Anyways, thanks for helping me understand this design decision.
Status quo it is. I guess it’s pretty likely that I’ll make the
newbie mistake again myself, and in fairness, the behavior of the
constructors is pretty clearly documented.

What wrong with

[obj] * n

I didn’t know that was possible, but it produces the same behavior
that I thought was stange that the first constructor method produces.
Namely:

arr = [‘a’]*6
arr[0].gsub!(/a/,‘b’)

Now arr contains six references to the same instance of ‘b’.

Cheers,

Jason

jasonmorrison · August 29, 2006, 5:27am

Status quo it is. I guess it’s pretty likely that I’ll make the
newbie mistake again myself, and in fairness, the behavior of the
constructors is pretty clearly documented.

Pretty unlikely that I’ll make the newbie mistake again, I mean.

jasonmorrison · August 29, 2006, 4:27am

Just Another Victim of the Ambient M. wrote:

Array.new(n) {block}
From what I've been told, there are performance trade-offs.  The former
is faster than the latter so there are times when it’s it’s preferable if
it does the job. Otherwise, no, there’s no other reason that I can tell…
Does that mean we should deprecate it? I think the pros out weigh the
cons so I don’t think so…

What wrong with

[obj] * n

T.

jasonmorrison · August 29, 2006, 6:47am

E. Mark Ping wrote:

In article [email protected],
Trans [email protected] wrote:

What wrong with

[obj] * n

It has the same behavior as in the first post. Try it with a hash.

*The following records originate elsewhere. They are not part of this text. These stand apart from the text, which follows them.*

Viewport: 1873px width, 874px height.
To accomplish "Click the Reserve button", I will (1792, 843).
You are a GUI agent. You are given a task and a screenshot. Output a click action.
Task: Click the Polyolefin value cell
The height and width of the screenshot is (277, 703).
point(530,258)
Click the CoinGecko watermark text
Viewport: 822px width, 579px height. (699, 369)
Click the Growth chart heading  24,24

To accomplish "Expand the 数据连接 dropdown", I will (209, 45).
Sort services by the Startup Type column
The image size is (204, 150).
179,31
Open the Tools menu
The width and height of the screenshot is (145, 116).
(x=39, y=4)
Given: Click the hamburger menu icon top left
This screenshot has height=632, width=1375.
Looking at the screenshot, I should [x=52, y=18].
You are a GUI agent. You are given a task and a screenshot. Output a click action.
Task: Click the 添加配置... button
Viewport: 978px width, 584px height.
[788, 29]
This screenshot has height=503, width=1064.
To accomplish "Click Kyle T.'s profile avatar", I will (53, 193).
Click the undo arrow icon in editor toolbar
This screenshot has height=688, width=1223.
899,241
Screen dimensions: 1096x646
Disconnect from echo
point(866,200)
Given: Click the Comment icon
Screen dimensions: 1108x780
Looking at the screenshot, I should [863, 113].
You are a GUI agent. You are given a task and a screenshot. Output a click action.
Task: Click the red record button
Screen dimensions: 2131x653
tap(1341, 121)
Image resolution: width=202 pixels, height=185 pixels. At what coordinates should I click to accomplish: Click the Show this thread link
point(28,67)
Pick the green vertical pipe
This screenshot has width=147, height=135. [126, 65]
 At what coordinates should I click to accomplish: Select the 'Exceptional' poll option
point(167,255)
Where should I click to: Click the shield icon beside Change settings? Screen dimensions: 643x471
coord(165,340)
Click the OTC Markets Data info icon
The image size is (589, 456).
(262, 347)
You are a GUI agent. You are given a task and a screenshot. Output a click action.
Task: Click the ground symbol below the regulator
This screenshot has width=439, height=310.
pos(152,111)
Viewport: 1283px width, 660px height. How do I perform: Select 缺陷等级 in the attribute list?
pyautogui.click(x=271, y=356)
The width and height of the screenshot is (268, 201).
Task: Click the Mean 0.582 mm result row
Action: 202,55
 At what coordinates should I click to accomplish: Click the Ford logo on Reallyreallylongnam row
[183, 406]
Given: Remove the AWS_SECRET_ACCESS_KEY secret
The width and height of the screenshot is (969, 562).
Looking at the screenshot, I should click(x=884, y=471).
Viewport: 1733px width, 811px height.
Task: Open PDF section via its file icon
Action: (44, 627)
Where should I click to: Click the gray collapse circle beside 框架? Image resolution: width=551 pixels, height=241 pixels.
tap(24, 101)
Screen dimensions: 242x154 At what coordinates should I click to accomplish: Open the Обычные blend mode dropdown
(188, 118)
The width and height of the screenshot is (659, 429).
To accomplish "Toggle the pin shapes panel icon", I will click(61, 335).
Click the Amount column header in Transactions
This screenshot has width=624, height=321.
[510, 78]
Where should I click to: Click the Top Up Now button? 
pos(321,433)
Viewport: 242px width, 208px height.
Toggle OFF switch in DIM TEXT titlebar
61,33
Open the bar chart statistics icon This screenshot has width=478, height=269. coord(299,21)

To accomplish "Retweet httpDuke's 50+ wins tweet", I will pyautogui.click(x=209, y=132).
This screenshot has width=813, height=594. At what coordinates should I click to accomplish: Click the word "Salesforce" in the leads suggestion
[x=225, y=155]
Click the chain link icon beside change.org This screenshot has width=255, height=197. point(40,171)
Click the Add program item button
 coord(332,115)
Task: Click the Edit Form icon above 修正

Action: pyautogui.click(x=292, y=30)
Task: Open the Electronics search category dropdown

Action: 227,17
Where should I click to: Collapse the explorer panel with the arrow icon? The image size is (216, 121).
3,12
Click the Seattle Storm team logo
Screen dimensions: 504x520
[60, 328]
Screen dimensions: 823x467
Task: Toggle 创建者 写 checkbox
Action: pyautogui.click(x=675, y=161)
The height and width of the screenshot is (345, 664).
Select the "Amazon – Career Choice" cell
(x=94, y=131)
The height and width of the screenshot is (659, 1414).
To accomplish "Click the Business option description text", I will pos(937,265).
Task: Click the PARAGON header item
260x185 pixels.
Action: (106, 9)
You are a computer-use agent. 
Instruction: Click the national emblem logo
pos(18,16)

That’s my point. It does the same thing is a much more commonluy used
idiom --becasue it is symbolically recogizable. The constructor on the
other hand has no inherint sense.

T.

jasonmorrison · August 29, 2006, 6:51am

Trans wrote:

idiom --becasue it is symbolically recogizable. The constructor on the
other hand has no inherint sense.

Let me complete that thought. What does make sense of course is:

Array.new( obj0, obj1, obj2, … )

T.

jasonmorrison · September 1, 2006, 7:23pm

Jason M. wrote:

It seems well known that the Array constructor form

Array.new(n, obj)

causes a common gotcha for programmers new to ruby (see * below for
details). My question: is there ever any reason to use this form in
favor of

Array.new(n) {block}

If them silly functional languages are to be trusted, constants, and
pure functions of no arguments are interchangeable.

There’s no language-wise reason to use a constant instead of a lambda
that always returns that constant. Except that it’s adding epicycles -
the former is easier to read in most cases.

And oh yes. Overgeneralising horribly, blocks are slow(er than the
alternative in any case).

David V.

jasonmorrison · August 29, 2006, 5:27am

In article [email protected],
Trans [email protected] wrote:

What wrong with

[obj] * n

It has the same behavior as in the first post. Try it with a hash.